Comunità Montana Peligna: Comuni obbligati all’esercizio associato delle funzioni fondamentali e popolazione residente.

comuni obbligati peligna

Attualmente i 16 comuni gestiscono in forma associata, in convenzione con la Comunità montana Peligna,:

  1. la funzione di progettazione e gestione del sistema locale dei servizi sociali ed erogazione delle relative prestazioni ai cittadini, secondo quanto previsto dall’articolo 118, quarto comma, della Costituzione. E’ in corso di realizzazione il Piano di zona 2011-2013. Il Piano è stato approvato con accordo di programma, mentre la gestione viene effettuata attraverso convenzione. I servizi sono stati appaltati ad una cooperativa sociale. La Comunità montana in accordo con la conferenza dei sindaci svolge la funzione di programmazione, regolazione, controllo, gestione amministrativa e finanziaria, rendicontazione. I costi del servizio sono finanziati dalla Regione Abruzzo, dai comuni, dagli utenti, dalla Provincia con il diritto allo studio dei disabili frequentanti le scuole superiori e dalla partecipazione a bandi pubblici. I costi generali sono in parte finanziati con la quota riservata alla gestione associata e per il resto a carico della Comunità Montana.

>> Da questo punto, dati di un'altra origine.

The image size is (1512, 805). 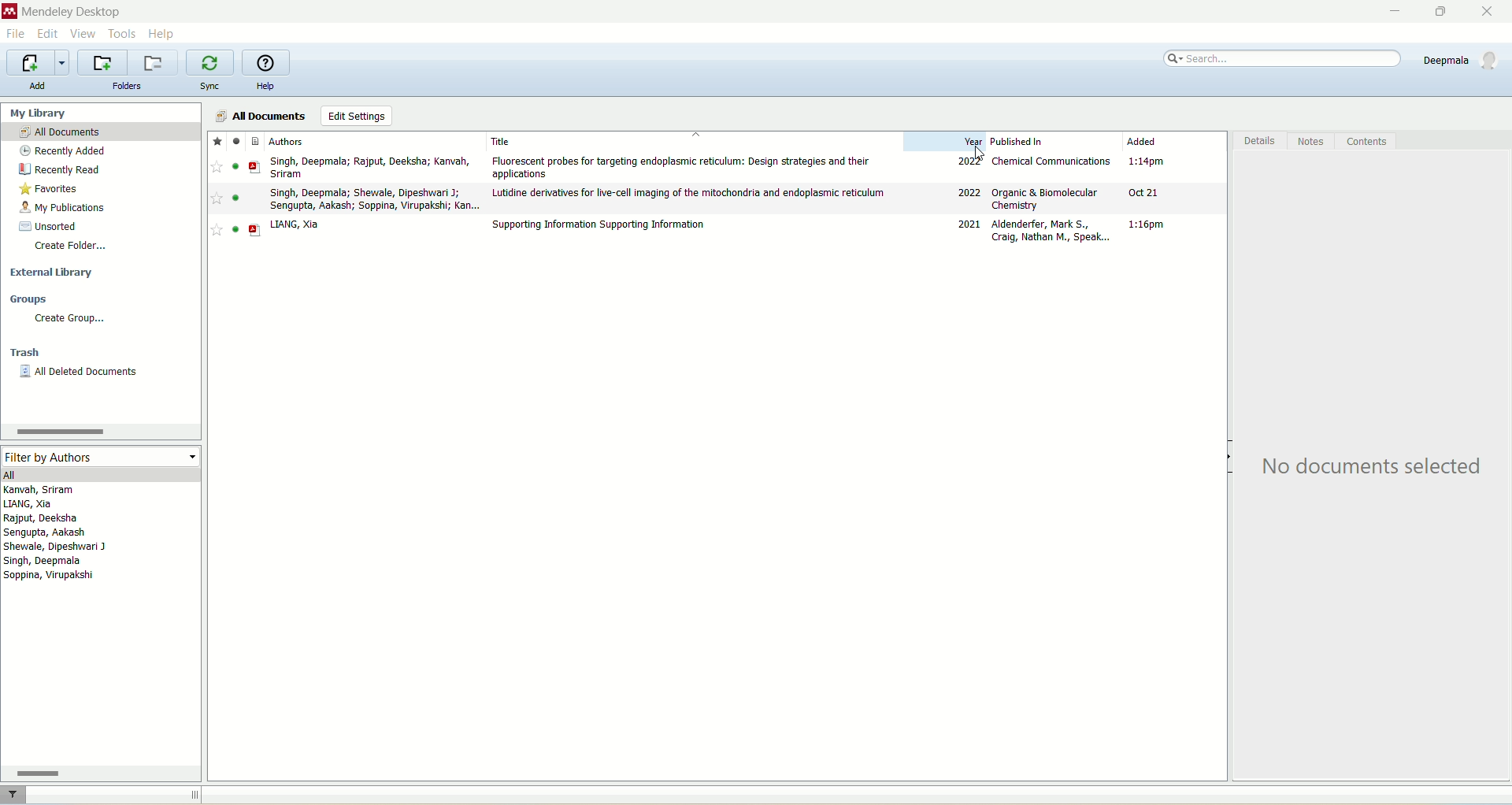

  2. La Gestione e aggiornamento del Sistema informativo territoriale. I comuni sostengono la quota di costo relativa agli aggiornamenti annuali mentre i costi di gestione sono a carico della Comunità Montana. L’investimento iniziale di realizzazione del SIT è stato affrontato dalla comunità montana con le risorse del fondo per la montagna. Il SIT, costituito dalla base catastale digitale con la sovrapposizione di tutti i piani regolatori e di tutti i vincoli che insistono sul territorio, realizzato prima per un uso da postazioni locali, è utilizzato ormai da anni da cittadini, professionisti e tecnici comunali su piattaforma raggiungibile in remoto via web; i tecnici comunali, inoltre, hanno la possibilità di realizzare i certificati di destinazione urbanistica in automatico.

  3. Lo Sportello unico per le attività produttive. Lo sportello è stato istituito da anni e adeguato alle nuove norme nel corso dell’anno 2011. Il servizio è svolto per conto di 14 comuni su 16 in quanto i comuni di Scanno e Roccacasale hanno preferito la gestione autonoma. Il personale è costituito da personale della Comunità Montana i comuni partecipano ai costi con una quota di 1,5 euro per abitante.

Oltre alle convenzioni sono in essere tra Comunità Montana e Comuni

  1. La delega per i servizi informatici e di e-government. I comuni hanno delegato la Comunità montana che insieme alle altre comunità Montane (Alto Sangro, Sirentina, Montagna Marsicana e i comuni di Sulmona e Avezzano) ha costituito il CST di Sulmona.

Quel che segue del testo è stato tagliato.